EXERCISE REQUIREMENTS - In the passage on the law of identity, how did C. J. F. Williams suggest identity should be viewed?

PAGE TEXT -
■ ■ ■ ■ ■ ■ ■

The law of identity originates from classical antiquity. The modern formulation of identity is that of Gottfried Leibniz, who held that *x* is the same as *y* if and only if every predicate true of *x* is true of *y* as well.

Leibniz's ideas have taken root in the philosophy of mathematics, where they have influenced the development of the predicate calculus as Leibniz's law. Mathematicians sometimes distinguish identity from equality. More mundanely, an *identity* in mathematics may be an *equation* that holds true for all values of a variable. Hegel argued that things are inherently self-contradictory^{[5]}^{[6]} and that the notion of something being self-identical only made sense if it were not also not-identical or different from itself and did not also imply the latter. In Hegel's words, "Identity is the identity of identity and non-identity." More recent metaphysicians have discussed trans-world identity—the notion that there can be the same object in different possible worlds. An alternative to trans-world identity is the counterpart relation in Counterpart theory. It is a similarity relation that rejects trans-world individuals and instead defends an objects counterpart – the most similar object.

Some philosophers have denied that there is such a relation as identity. Thus Ludwig Wittgenstein writes (*Tractatus* 5.5301): "That identity is not a relation between objects is obvious." At 5.5303 he elaborates: "Roughly speaking: to say of two things that they are identical is nonsense, and to say of one thing that it is identical with itself is to say nothing." Bertrand Russell had earlier voiced a worry that seems to be motivating Wittgenstein's point (*The Principles of Mathematics* §64): "[I]dentity, an objector may urge, cannot be anything at all: two terms plainly are not identical, and one term cannot be, for what is it identical with?" Even before Russell, Gottlob Frege, at the beginning of "On Sense and Reference," expressed a worry with regard to identity as a relation: "Equality gives rise to challenging questions which are not altogether easy to answer. Is it a relation?" More recently, C. J. F. Williams^{[7]} has suggested that identity should be viewed as a second-order relation, rather than a relation between objects, and Kai Wehmeier^{[8]} has argued that appealing to a binary relation that every object bears to itself, and to no others, is both logically unnecessary and metaphysically suspect.

Kind-terms, or sortals^{[9]} give a criterion of identity and non-identity among items of their kind.

■ ■ ■ ■ ■ ■ ■

DATASET CONTENT -

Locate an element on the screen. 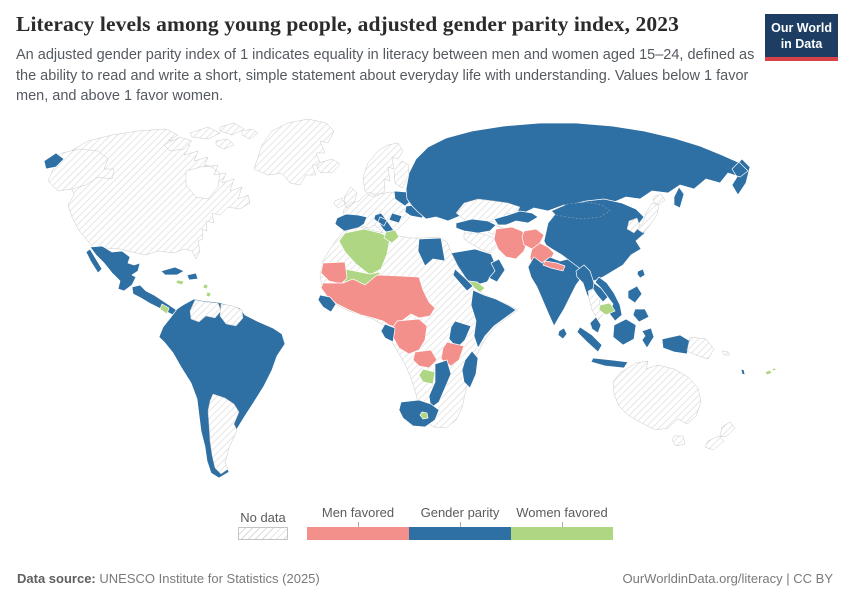 The width and height of the screenshot is (850, 600). region-new-zealand is located at coordinates (720, 436).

■ ■ ■ ■ ■ ■ ■

ANSWER TO THIS EXERCISE - As a second-order relation, rather than a relation between objects.